Celebrate the joint release of Lost Kite Editions inaugural titles - B. Batchelor's Disfigured Hours and Kennedy Amenya Gisege's Twenty-One Birthdays - at an AWP offsite reading at Red Emma's Bookstore in Baltimore on March 6th at 6:00 PM.



LKE Editors C. Fausto Cabrera and Zeke Caligiuri will read on behalf of Batchelor and Gisege. This reading is a partnership with Haymarket Books and will also feature Haymarket poets Cortney Lamar Charleston, Golden, Maya Salameh, and Daniella Toosie-Watson.


RSVP here.


Bios:


  • Cortney Lamar Charleston, a Ruth Lilly and Dorothy Sargent Rosenberg Poetry Fellow and a Cave Canem fellow from the Chicago suburbs. He is the author of prize-winning collections of poetry, It's Important I Remember (2026) Dopplegangbanger (2021), and Telepathologies (2016). He began writing and performing poetry as a member of The Excelano Project as an undergraduate studying economics and urban studies at the University of Pennsylvania. His poetry is a marriage between art and activism.

  • Golden (they/them) is a poet, photographer, installation artist, and educator raised in Hampton, VA (Kikotan land). They are the author of A Dead Name That Learned How to Live (Game Over Books), a Lambda Literary Award Finalist for Transgender Poetry (2023), and Reprise (Haymarket Books). Golden’s award-winning photographic series On Learning How to Live, featured in Reprise, was long-listed for the Aperture Portfolio Prize (2021) and selected as a finalist for the Arnold Newman Prize (2021). Their work can be found in The Boston Globe, Best of the Net Anthology, Button Poetry, The Nation, Poetry Magazine, Vogue, The Washington Post, The Yale Review, and elsewhere. Golden holds a BFA in Photography & Imaging from New York University, and is currently a Nancy Craig Blackburn ’71 Fellow at Randolph College.

  • Maya Salameh is the author of How to Make an Algorithm in the Microwave (University of Arkansas Press, 2022), winner of the 2022 Etel Adnan Prize, and the chapbook Rooh (Paper Nautilus Press, 2020). Salameh has been awarded fellowships from the National Endowment for the Arts, Sewanee Writers’ Conference, Bread Loaf Environmental Writers’ Conference, and the President’s Committee for the Arts and Humanities. She has served as a National Student Poet, America’s highest honor for youth poets, and a Community Organizer for the Institute for Diversity in the Arts. Her work has appeared in The Offing, Mizna, Poetry, Gulf Coast, and The Rumpus, among others.
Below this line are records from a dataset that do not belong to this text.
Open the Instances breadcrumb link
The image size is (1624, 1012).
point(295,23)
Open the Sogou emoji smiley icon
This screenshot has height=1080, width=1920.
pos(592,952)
She is based in Los Angeles, California.

  • Daniella Toosie-Watson (she/they) is a poet, visual artist, and educator from New York whose work has appeared in The Atlantic, The Paris Review, Callaloo, Virginia Quarterly Review, Poet Lore, The Cincinnati Review, and elsewhere. Daniella received their MFA from the University of Michigan Helen Zell Writers’ Program.
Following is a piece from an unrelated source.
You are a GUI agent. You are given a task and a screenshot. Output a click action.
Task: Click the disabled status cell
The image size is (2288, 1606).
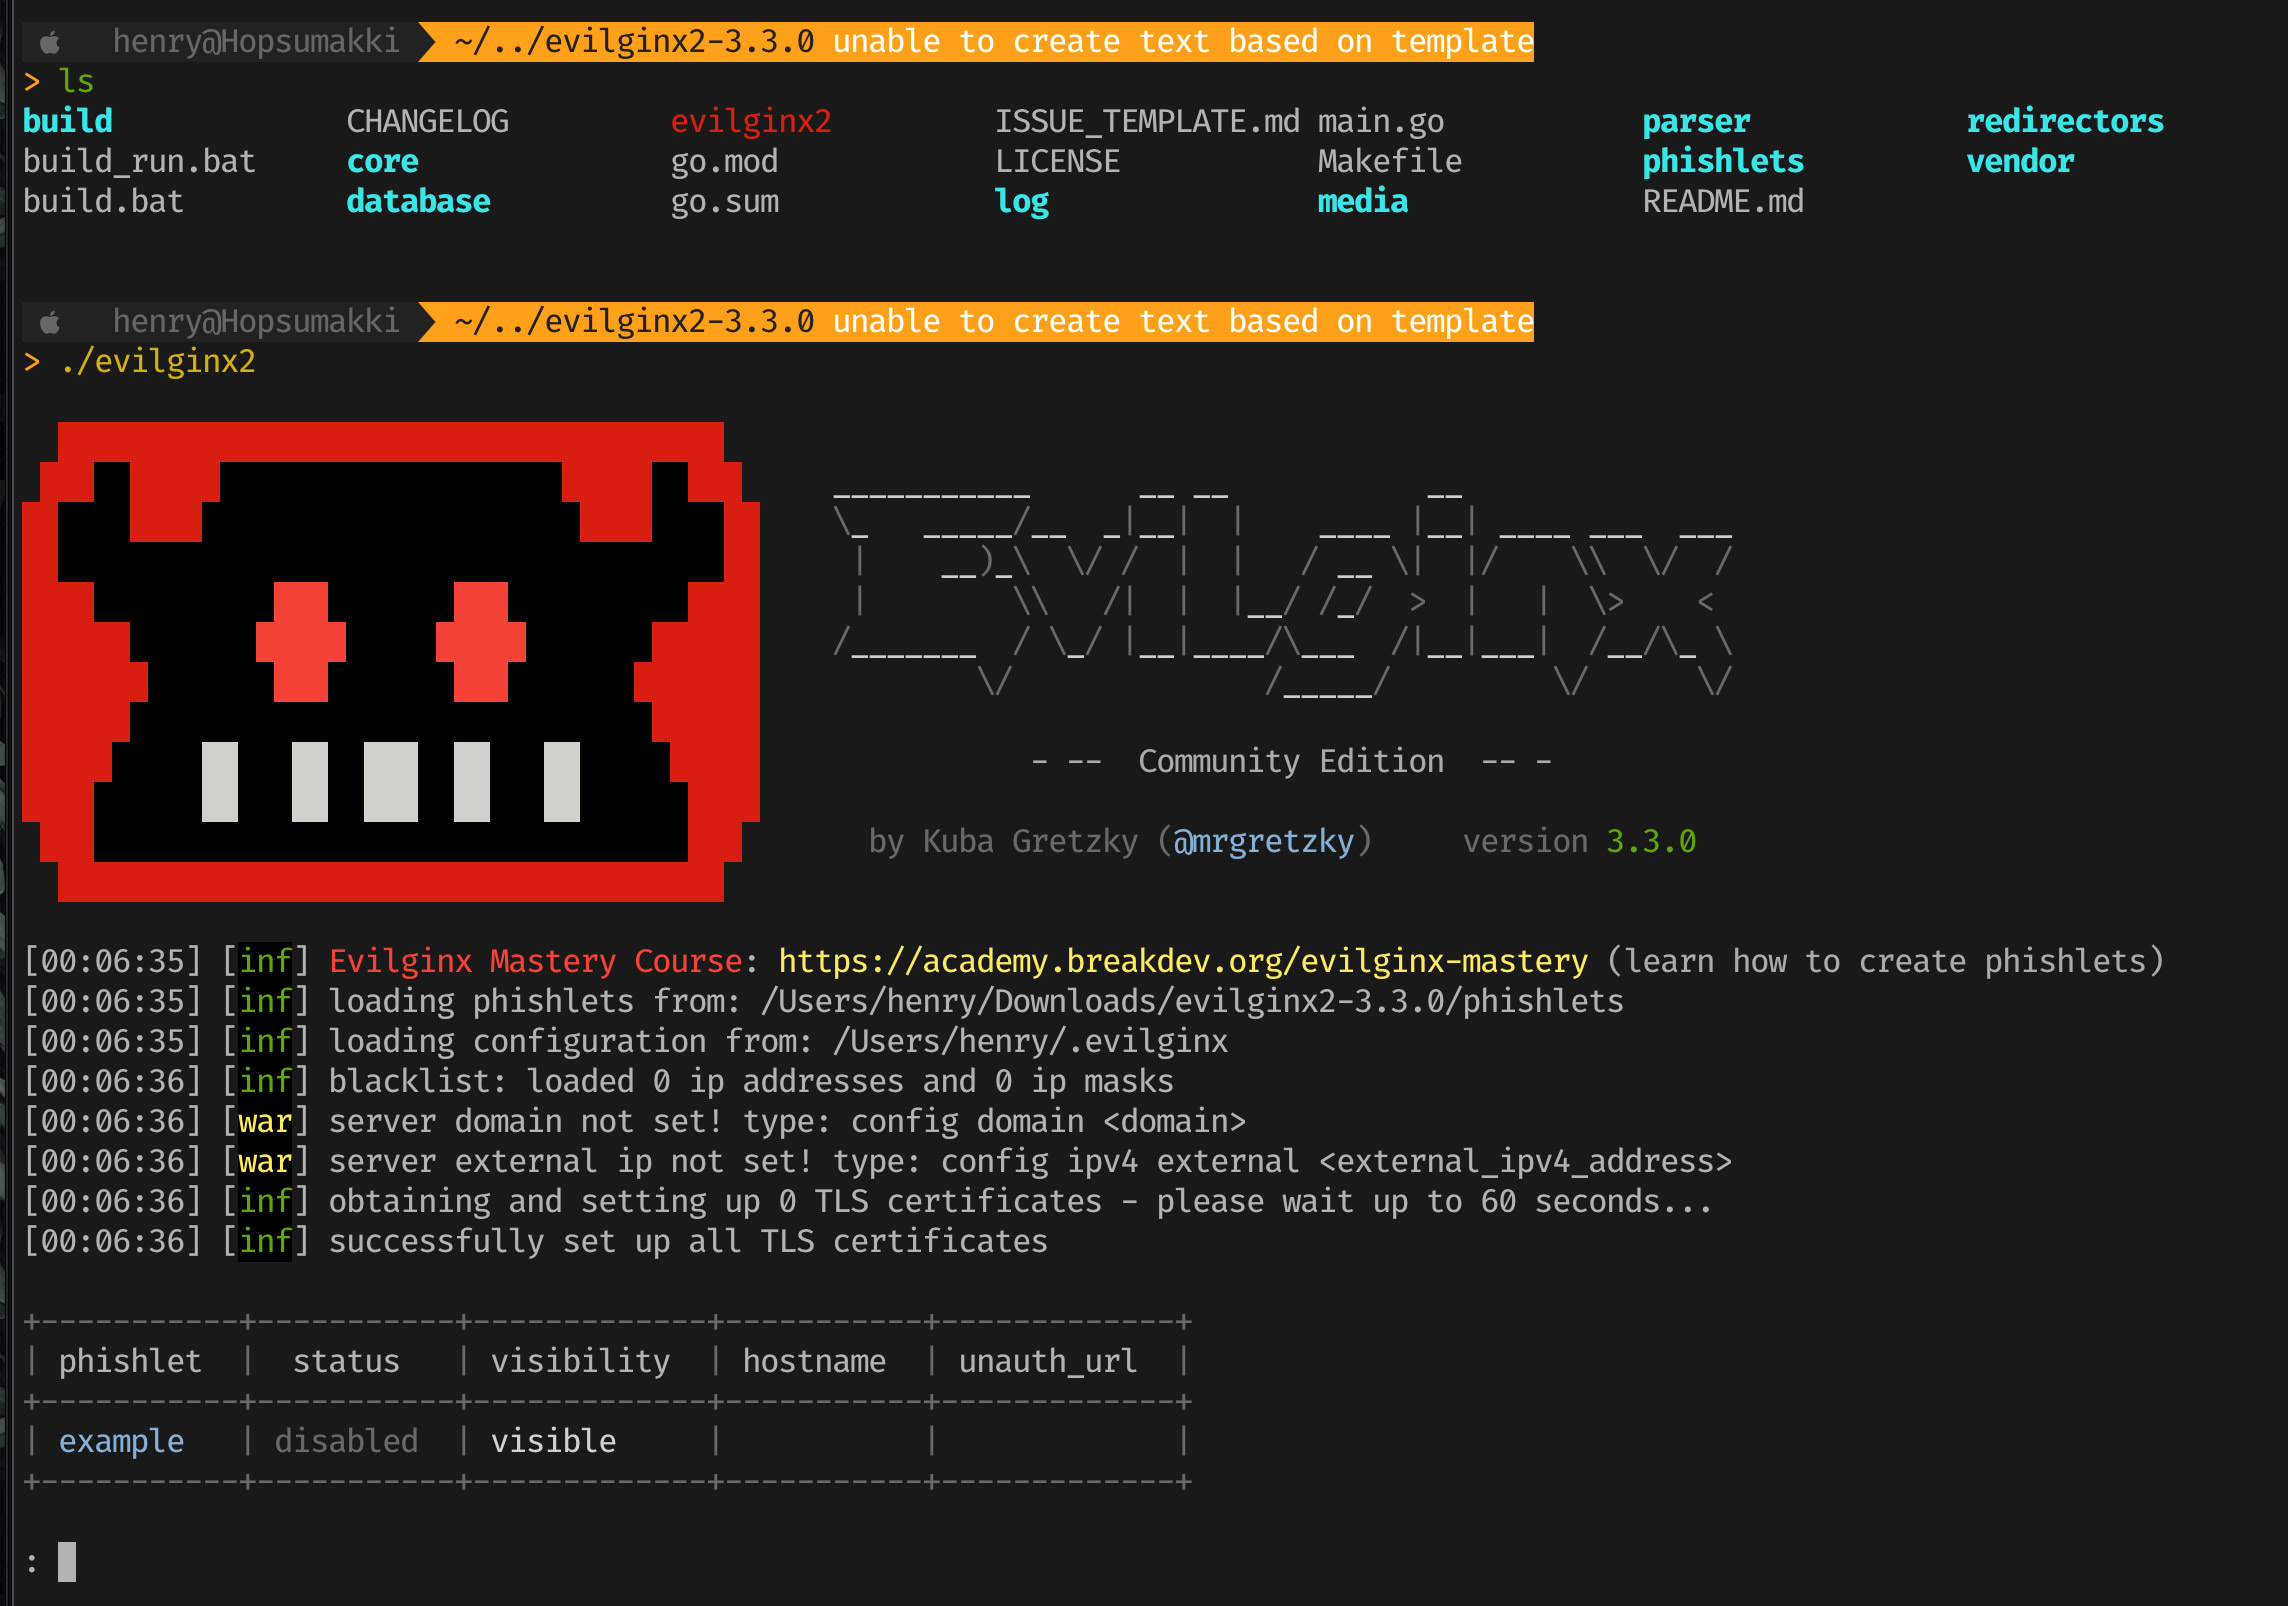pos(346,1441)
  • C. Fausto Cabrera is a multi-genre artist, and author of The Parameters of Our Cage with Alec Soth. His art defies boundaries of container or scope, weaving survival into every medium like his Inherited Scars series—transforming trauma into handmade paper art—shown at museums and galleries. He is the recipient of the inaugural Haymarket Writing Freedom Fellowship and a 2025 Common Justice Practitioners Lab Fellow. Cabrera is the Director of Transformative Justice at the Damascus Way ReEntry & Recovery Center. Find him at www.cfausto.art

  • Zeke Caligiuri is a writer from South Minneapolis. His memoir This is Where I Am, was named a finalist for the Minnesota Book Award. He co-founded the Stillwater Writer’s Collective and co-edited American Precariat: Parables of Exclusion. He is directly impacted by over two decades of incarceration and currently works with the Minnesota Justice Research Center to empower system- impacted people and reinvest in the humanization of those still stuck within the captivity business. He is an MFA candidate in Creative Writing at the University of Minnesota, and inaugural Haymarket Writing Freedom Fellow.